ABSTRACT

The film Gidget (1959) adapts Gidget: The Little Girl With Big Ideas. Gabrielle Upton’s adaptation represses much of the sexual sophistication that links the novel Gidget to Françoise Sagan, but in doing so shows the ambivalence and contradictions of Gidget’s desire. Often viewed as a ‘clean’ teen film, Gidget can be seen as countercultural, due to Gidget’s participation in the not-yet-mainstream sport of surfing. Moreover, Gidget registers feminine discomfort with the status quo and ambivalence, rather than innocence, about sexuality. This ambivalence is mobilized through the casting of Sandra Dee whose roles in the late 1950s often highlighted a teen girl’s conflicted feelings about her emerging sexuality.
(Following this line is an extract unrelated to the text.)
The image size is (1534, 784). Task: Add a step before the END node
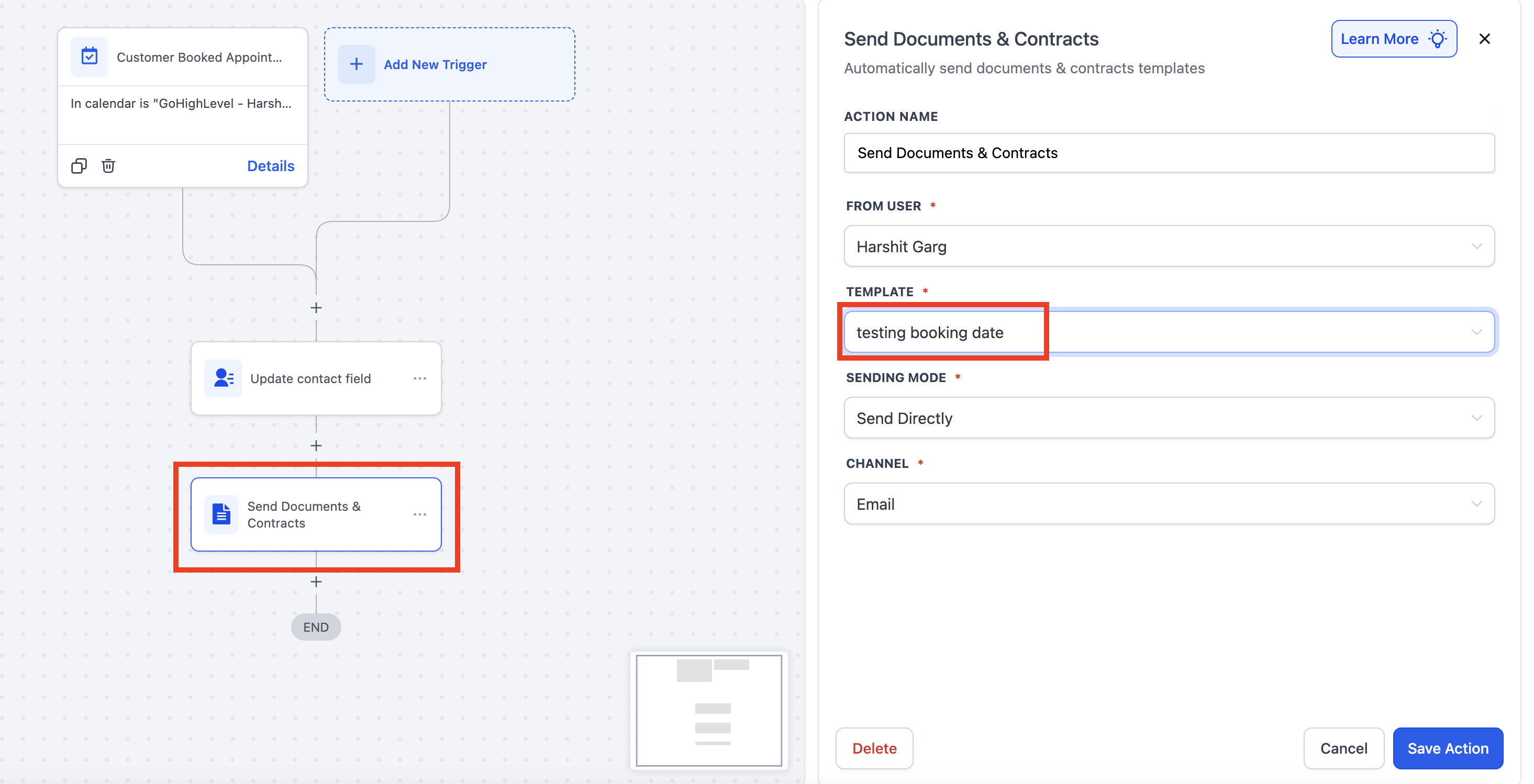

Gidget’s contemporary, the new teen doll Barbie, provides another contextual and comparable figure of repressed and ambivalent sexuality. Rick Altman’s critique of ends-oriented readings provides a framework to focus attention on the middle of the film—Gidget’s painful process of experiencing desire and want, of becoming single—rather than solely the formation of the couple. Gidget’s journey to Moondoggie is preceded by two alternative paths. In one, she nearly falls for the Big Kahuna. In the other, she has a homosocial relationship that teases lesbianism with her friend B.L.